Al fin, el oso reparó en algo que le era conocido. Una bicicleta. La del cartero. El oso protagonizaba en el humilde Circo donde fue adiestrado, el número de la bicicleta. Era un oso ciclista. Montaba en bici divinamente, y ni corto ni perezoso, mientras Jackson se empeñaba en seguir agujereando los troncos de los abedules, el oso llegó hasta la bicicleta del cartero, se montó en ella, y pedaleando desapareció.

Por primera vez en la historia universal de la caza, la pieza a abatir se le escapaba al cazador montado en una bicicleta, y lo que es más grave, a toda pastilla. Jackson, que ya ha cumplido los 85 años, vive en su rancho de Tejas con una depresión resistente a toda suerte de fármacos y cuidados. No habla. Mira al horizonte, y de cuando en cuando, rompe a llorar. No volvió a tomar entre sus manos sus armas de caza, y según sus cuidadores, cuando la luna llena ilumina el cielo, Jackson le dedica al oso ciclista toda suerte de improperios durante su sueño, lo cual carece de importancia porque el oso, de haber sobrevivido, sigue en Rusia ajeno al mal que sufre su fracasado cazador.

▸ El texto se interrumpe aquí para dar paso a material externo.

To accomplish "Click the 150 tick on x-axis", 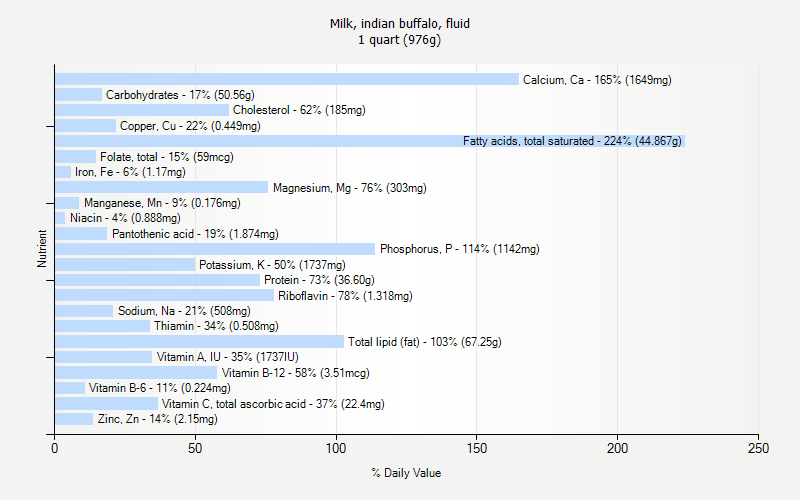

Es una historia de caza, no un cuento inventado. Y como me hallo aún en tierras y montañas de osos pardos, me complace compartir con mis lectores este acontecimiento cinegético del millonario, los abedules, el oso ciclista, el cartero de la urba y el ridículo total. Así descansamos, aunque sólo sea por un día, de idiotas y traidores.